Według gazety niemieccy politycy "muszą poważniej traktować niemieckie społeczeństwo - nie tylko dlatego, że wojna między Izraelem a Hamasem mogłaby się przeciągać, a z powodu imigracji z regionów arabskich i północnoafrykańskich w latach 2015/2016 po prostu przybywa ludzi z regionów, w których nastroje antysemickie są bardziej rozpowszechnione".
"Ważne jest bowiem, aby oświetlić różnorodność. Wściekła młodzież palestyńska demonstrowała obok tureckich nacjonalistów. Po części ten antysemityzm jest motywowany politycznie w celu zbierania pieniędzy na terror w organizacjach Hamasu. W niektórych przypadkach protesty z pewnością były również wyrazem poczucia krzywdy osobistej" - zauważył "Tagesspiegel".

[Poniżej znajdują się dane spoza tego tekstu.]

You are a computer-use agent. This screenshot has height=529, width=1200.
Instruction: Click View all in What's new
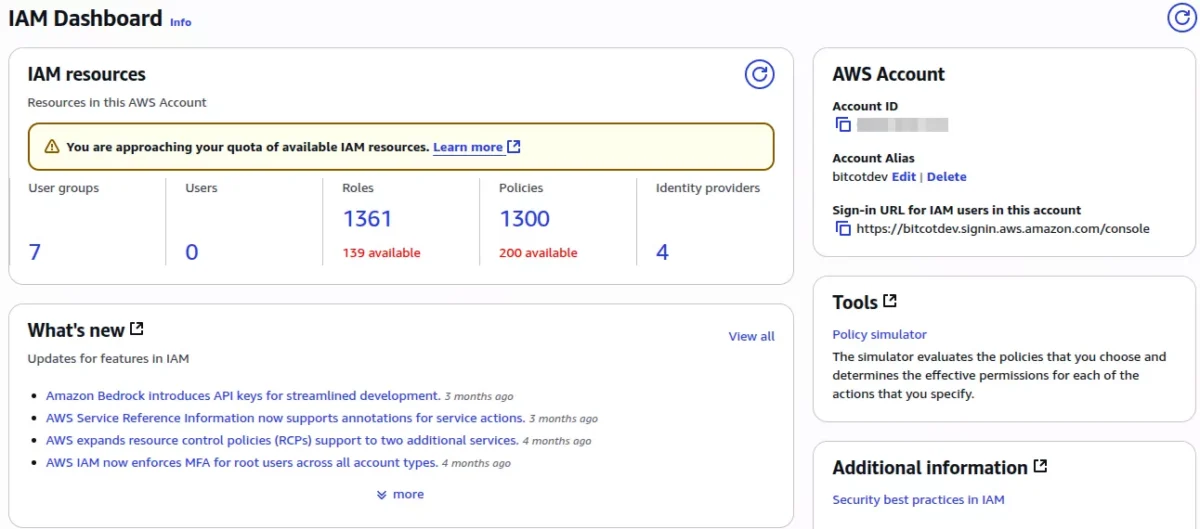751,337
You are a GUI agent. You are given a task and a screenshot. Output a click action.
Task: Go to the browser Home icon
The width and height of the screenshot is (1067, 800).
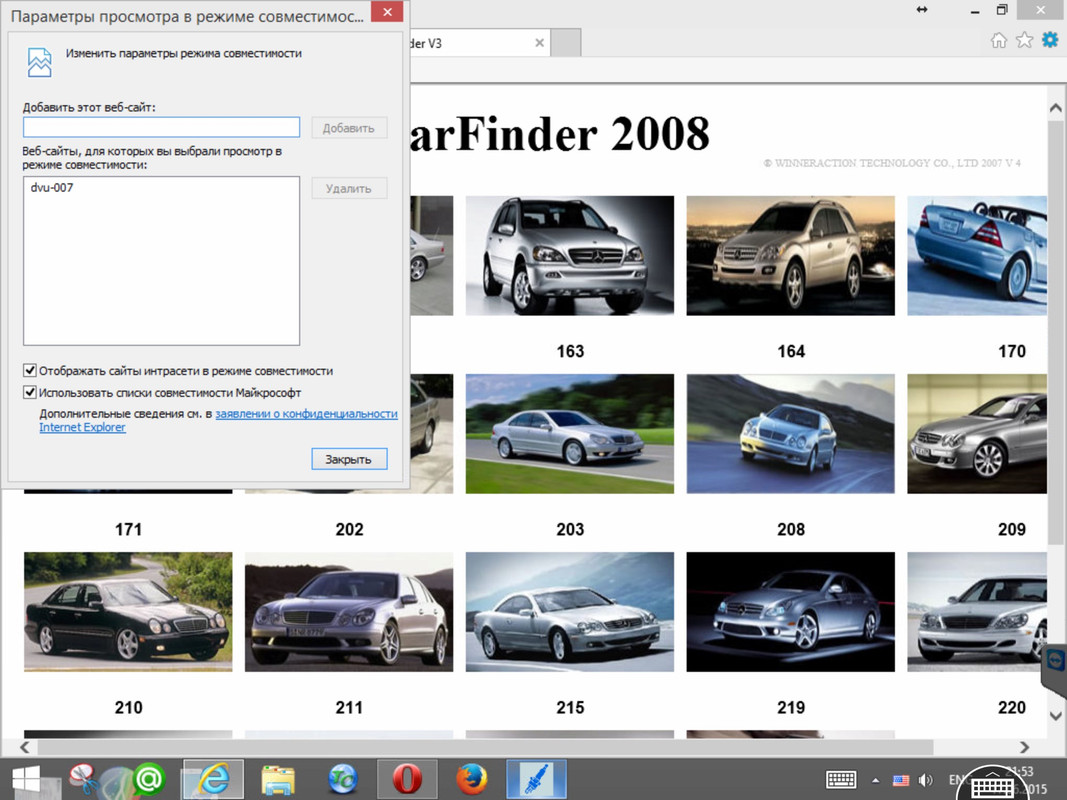click(998, 40)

Publicysta: debata na temat antysemityzmu jest zdominowana przez typowy niemiecki ton ustępstw
W dzienniku "Welt" publicysta Ulf Poschardt podkreślił: "Niemcy kochają i pielęgnują swoje złudzenia. Debata na temat antysemityzmu jest zatem zdominowana przez typowy niemiecki ton ustępstw. Czyniąc to, nie możemy uniknąć smutnej rzeczywistości - problem dotyczy również społeczności arabskich i muzułmańskich".

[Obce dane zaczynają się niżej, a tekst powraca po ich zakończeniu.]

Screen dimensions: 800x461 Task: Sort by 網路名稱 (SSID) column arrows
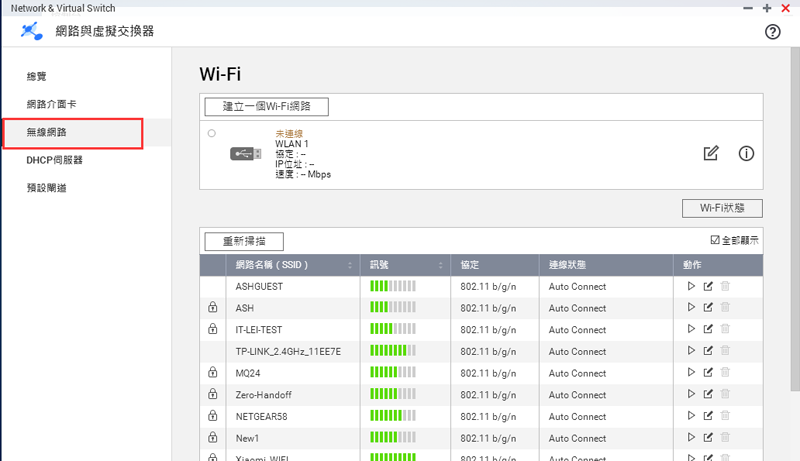pos(350,266)
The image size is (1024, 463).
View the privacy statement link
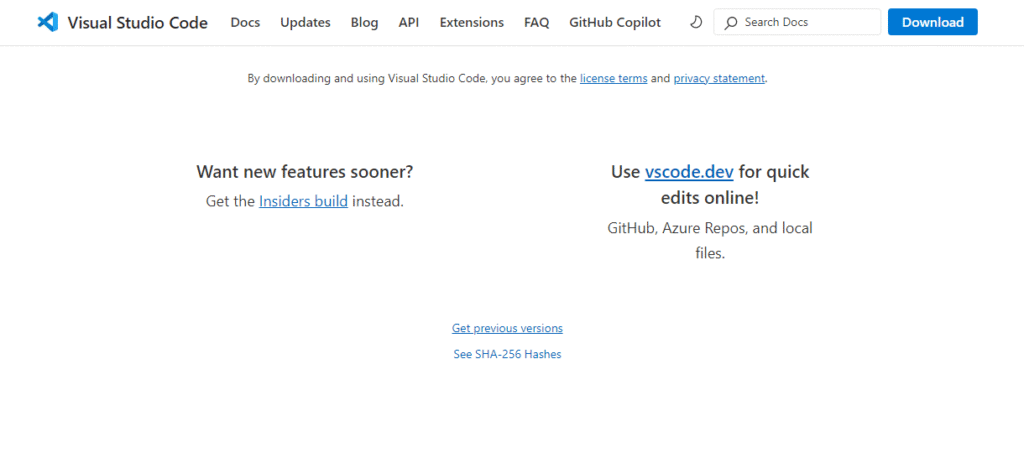719,78
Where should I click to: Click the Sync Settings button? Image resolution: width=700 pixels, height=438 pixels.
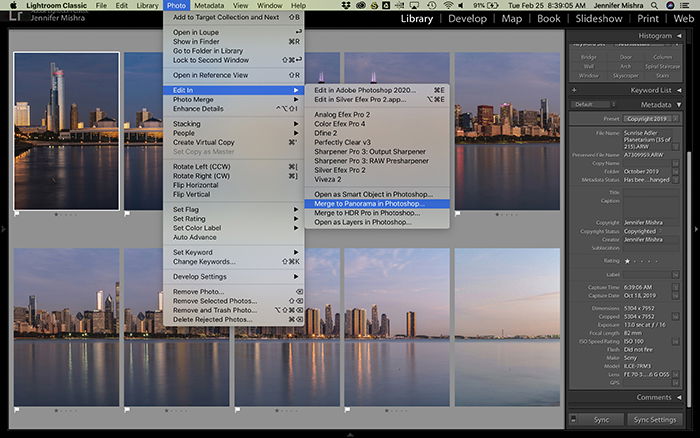[x=654, y=420]
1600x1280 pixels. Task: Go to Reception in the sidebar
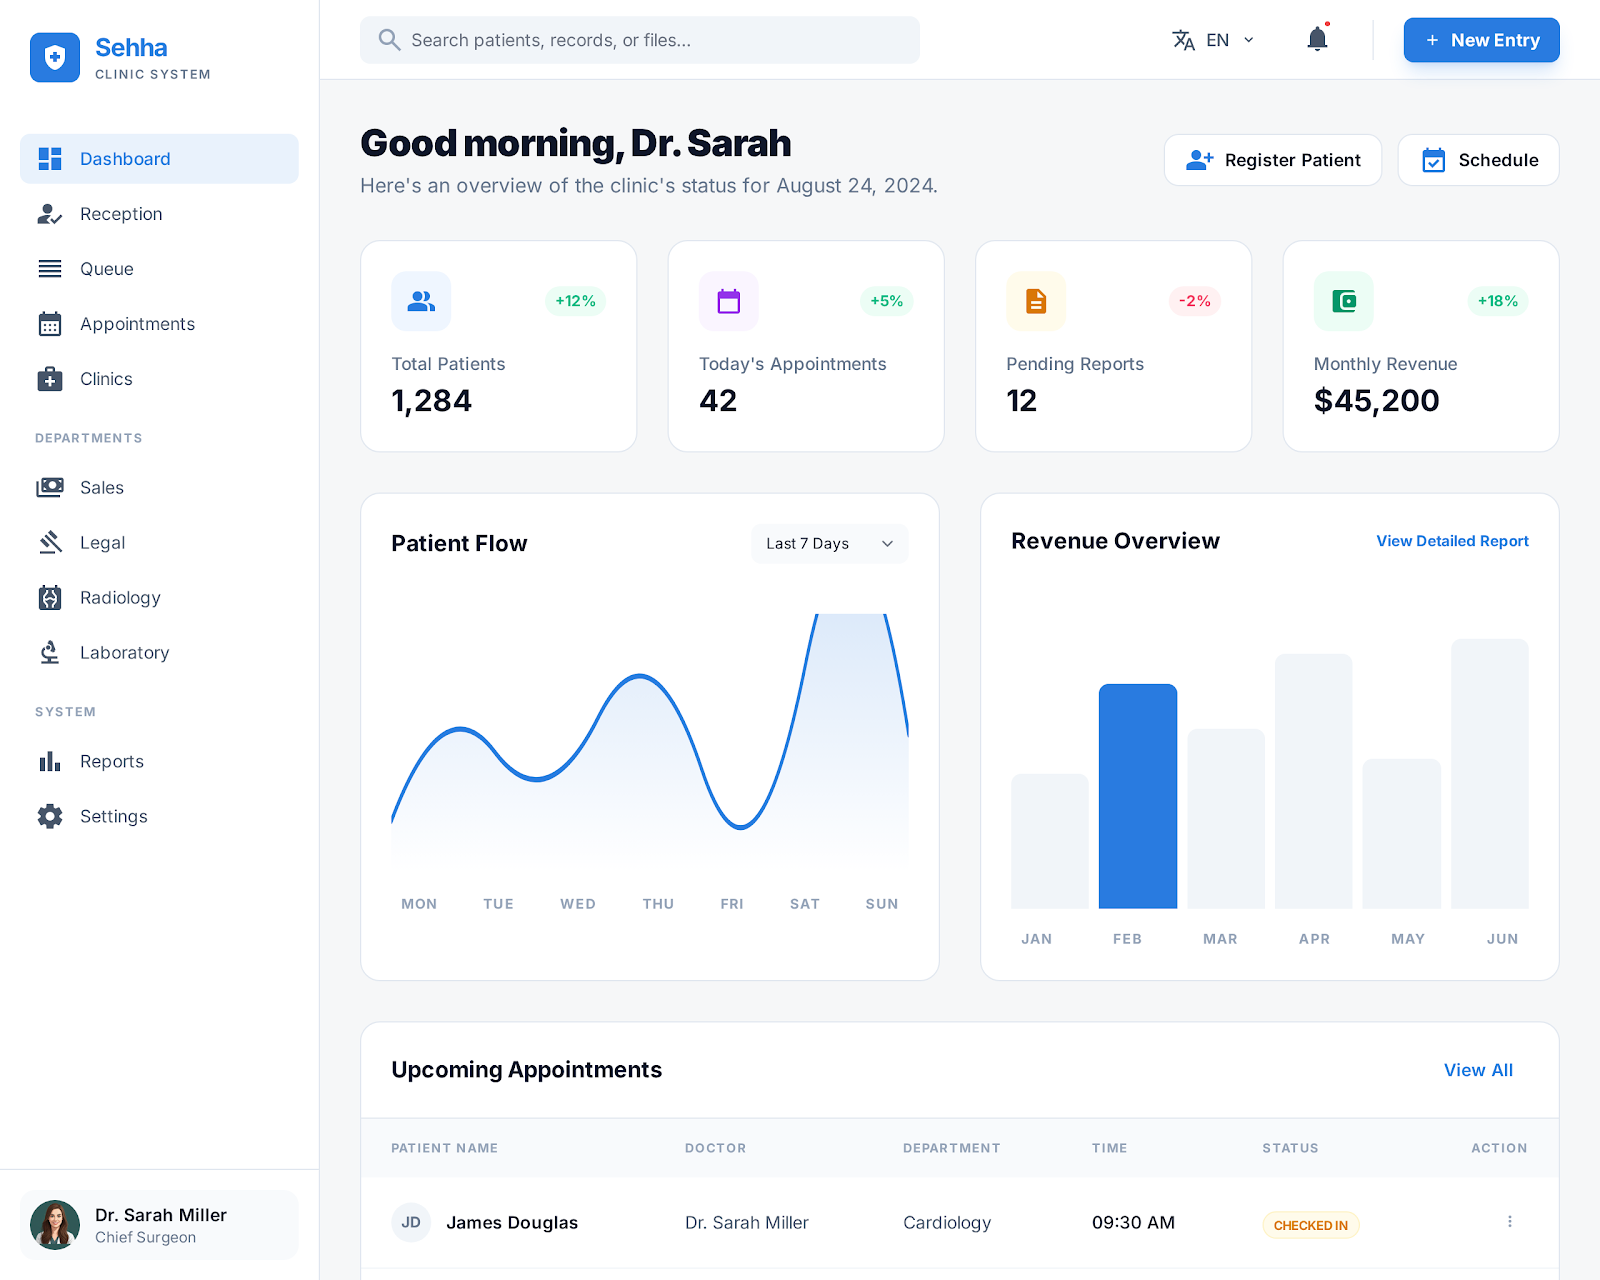[121, 214]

Zdaniem publicysty problem "dotyka tabu: tej wygodnej iluzji, że nienawiść nie istnieje, że biedni imigranci wyznania muzułmańskiego nie są tacy, że nic nie może naprawdę zagrozić naszemu otwartemu, liberalnemu społeczeństwu".
"Moralizowanie czyni cię ślepym, jeśli od początku dzielisz świat na dobro i zło, zamiast najpierw pozwolić sobie na zmierzenie się z rzeczywistością w całej jej barwności" - napisał Poschardt. "Jakkolwiek ujmujące było 'Refugees welcome' (akcja na rzecz uchodźców - red.) i jak wzruszająca może być akcja ratunkowa na morzu: polityka migracyjna, która zbiera jedynie poklask zadufanych w sobie, aby następnie pozostawić innych samych z konsekwencjami porażki, wydaje się albo ignorancją, albo cynizmem" - dodał.

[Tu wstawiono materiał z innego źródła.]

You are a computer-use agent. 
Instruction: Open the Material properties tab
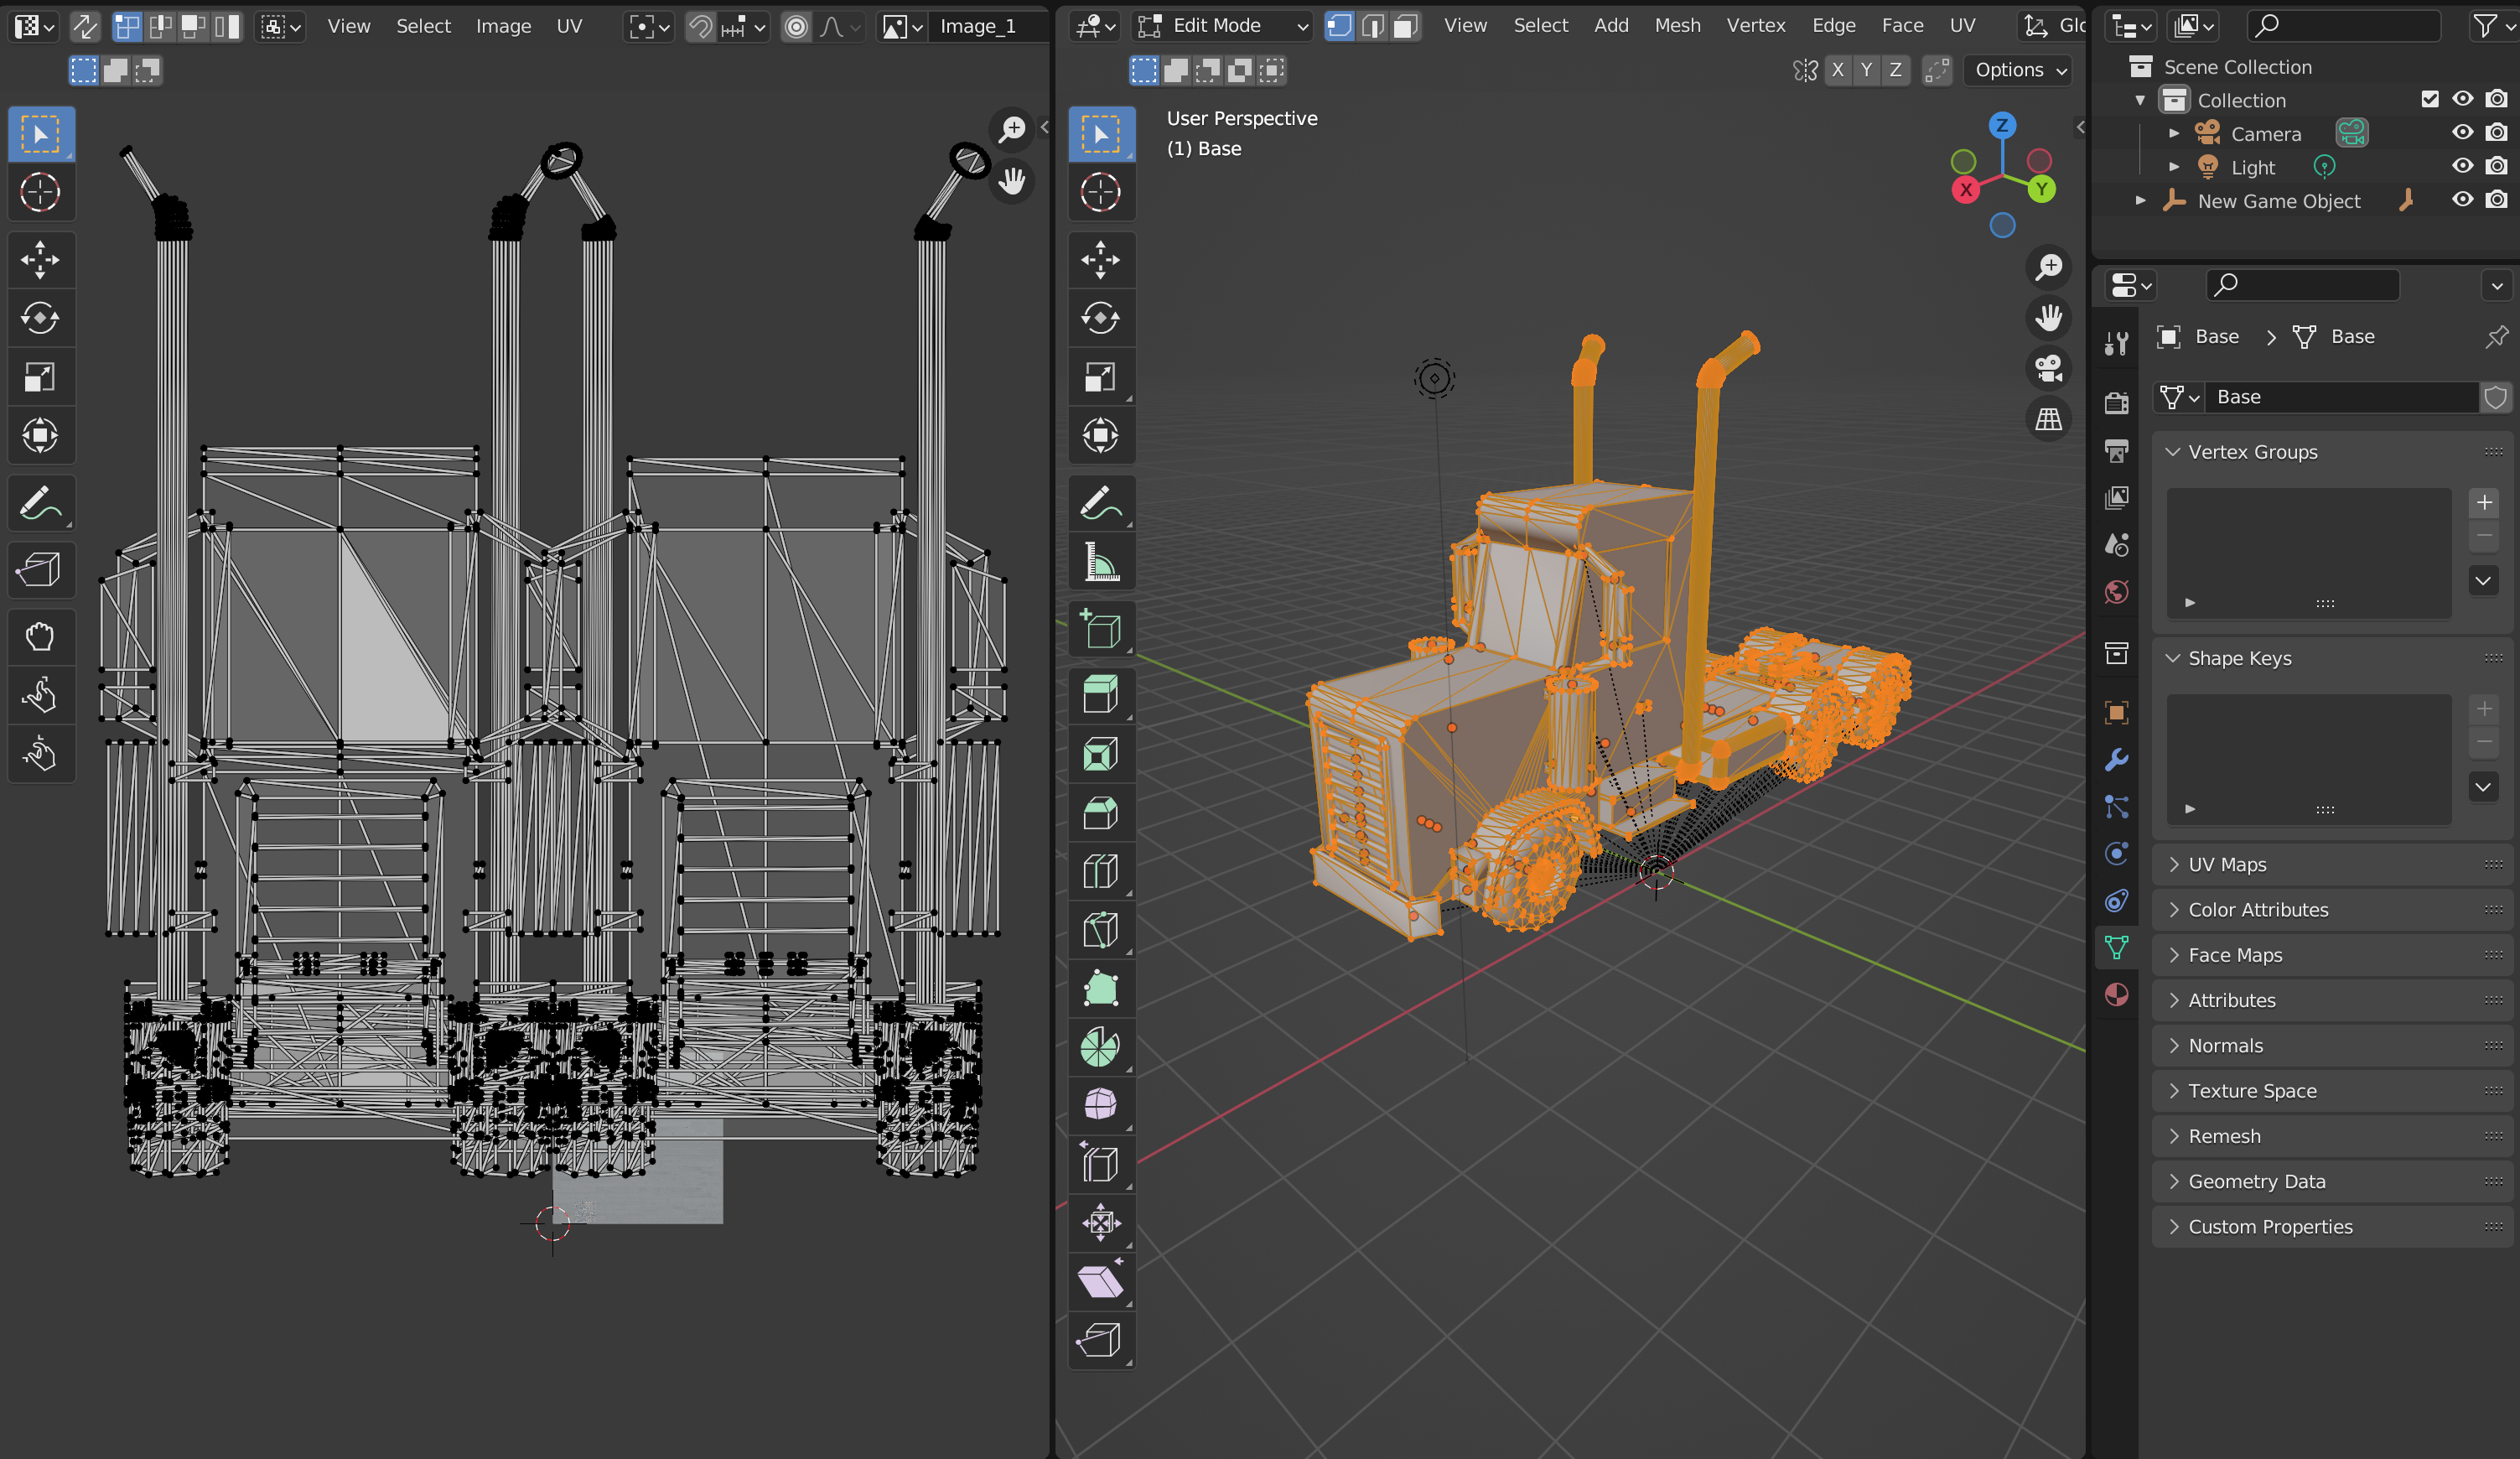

Niemcy mają iluzje tego, że "państwo może wszystko zrobić lepiej, że kapitalizm jest zły i istnieje trzecia droga, że podziwia się naszą transformację energetyczną, że naiwność w polityce zagranicznej jest ceniona jako plon z naszych doświadczeń historycznych, że język gender ogranicza przemoc wobec kobiet. Wszystkie te przekonania zaślepiły kraj na rzeczywistość społeczną, która nie ma z nimi nic wspólnego" - uważa dziennikarz.